• [AIM]: Identify each line in the records below that contains the string "perform", treating uppercase and lowercase as distinct, and copy those lines.

• [DATASET ROWS]:
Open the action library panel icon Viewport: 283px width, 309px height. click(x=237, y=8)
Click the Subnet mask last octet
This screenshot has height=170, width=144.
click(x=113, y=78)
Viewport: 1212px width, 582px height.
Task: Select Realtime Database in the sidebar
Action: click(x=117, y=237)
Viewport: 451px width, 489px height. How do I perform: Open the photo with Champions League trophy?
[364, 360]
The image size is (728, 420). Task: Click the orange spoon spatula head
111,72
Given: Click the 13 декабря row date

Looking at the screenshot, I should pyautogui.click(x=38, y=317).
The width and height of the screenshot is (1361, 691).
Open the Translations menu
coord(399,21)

* * *

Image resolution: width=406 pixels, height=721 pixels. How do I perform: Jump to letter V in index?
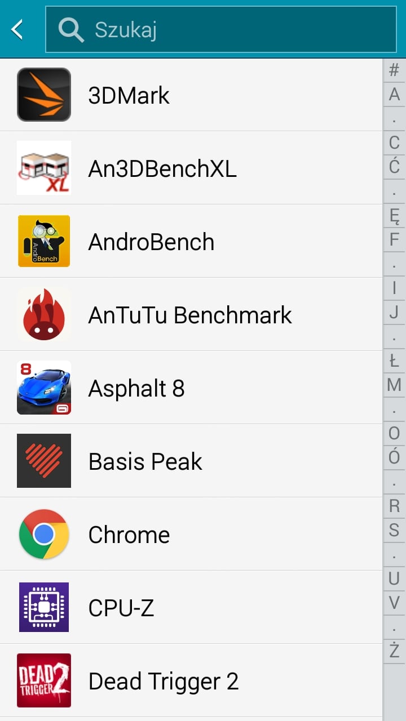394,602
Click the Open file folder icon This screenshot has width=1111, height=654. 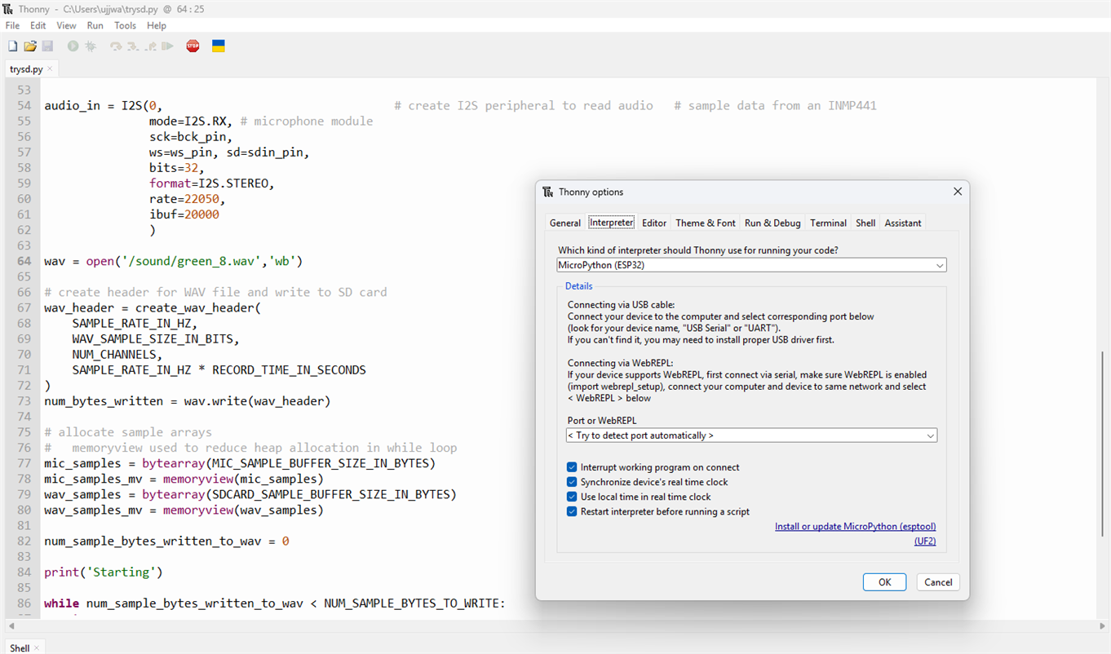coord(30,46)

• [RESULT]:
Viewport: 451px width, 489px height. How do I perform: Open the photo with Champions League trophy?
Image resolution: width=406 pixels, height=721 pixels. How do I perform: Jump to letter V in index?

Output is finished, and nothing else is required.